Some confectionery manufacturers are using dusting powders to build up the glazing layer. Dusting powder is consisting of cocoa and powdered sugar mixtures. Using dusting powder for glazing is particularly useful when preserved fruits or ginger are been panned as it helps to neutralize the stickiness of the liquid glazing solution.
Engrossing is the chocolate coating operation. The chocolate used for coating should be fluid enough so can be easily distributed over the articles being coated. To build up the chocolate layer, about 13 degrees cool air with humidity at 60 percent or below should be blown inside the pan.

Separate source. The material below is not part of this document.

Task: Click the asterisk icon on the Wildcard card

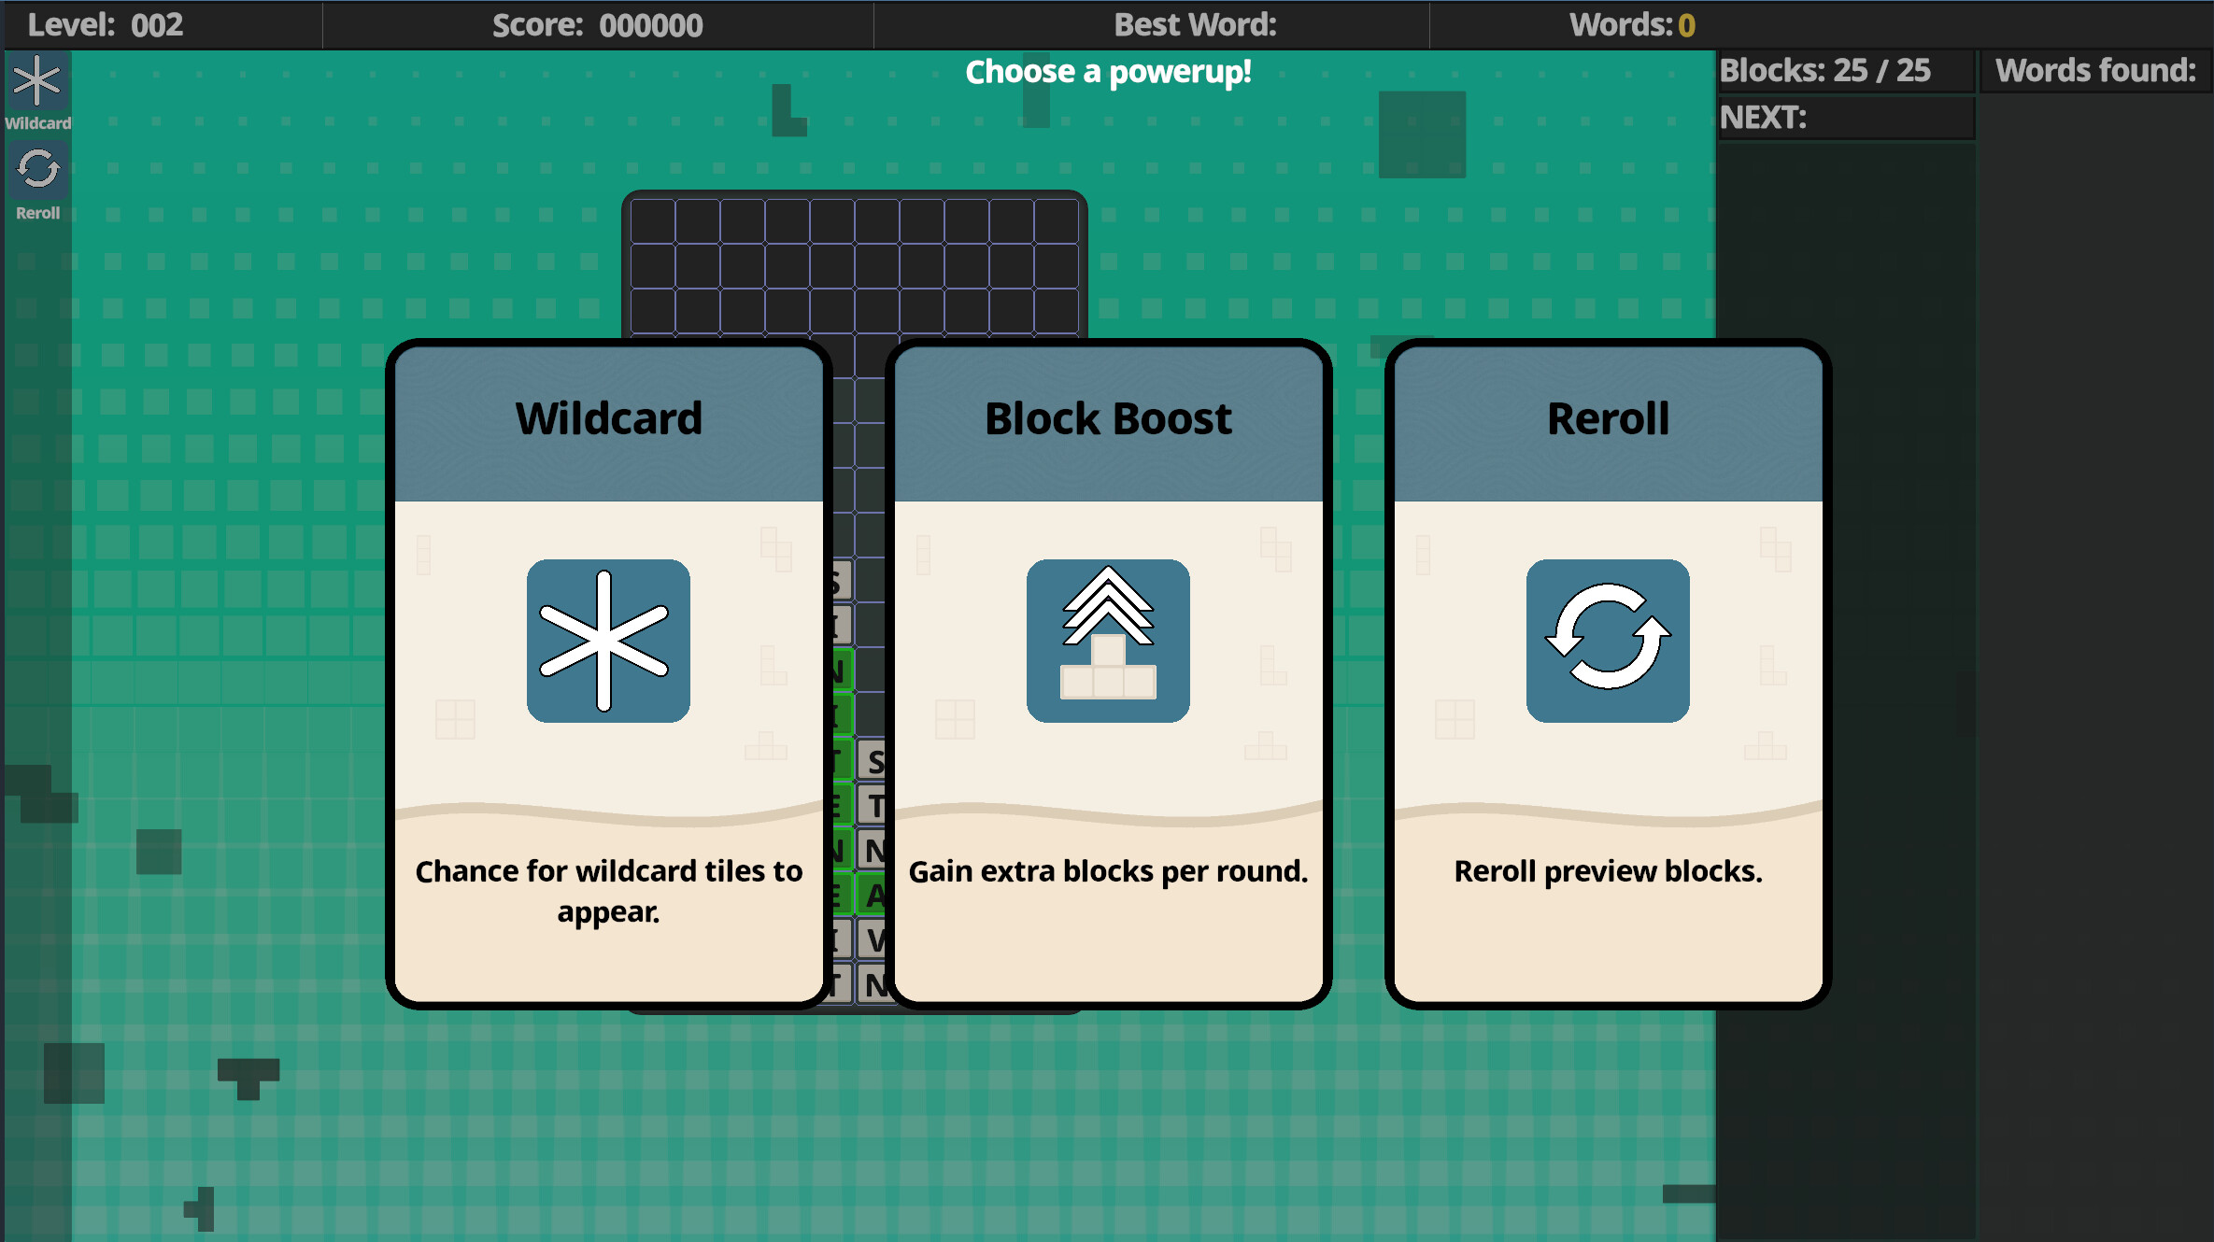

Care is required in this operation to prevent adhesion of the centers.
Final glaze can be obtained by various methods but basically for the best result two distinct layers are applied as first is a syrup glaze and second a wax or shellac glaze. The syrup glaze is similar to the one used for preglazing or edible dextrin may be used. To make the syrup viscouse "crystal gums" may be used instead of gum arabic. The syrup glaze is applied by pouring two or three layers with drying in between. Cold air about 18 to 21 degrees and humidity about 50 percent is blown inside pan to dry the syrup. The drying is continued until all signs of stickiness have disappeared.
After this glazing operation, product should be left for resting at least for 12 hr. in conditioned room at about 18 degrees and humidity of 50 to 60 percent. After this period of drying the second final glaze wax or edible shellac glaze is applied again inside the pan.
The wax glaze may be beeswax or carnauba wax and final product obtains dull glaze. For glossy surface it is necessery to use varnish prepared from shellac.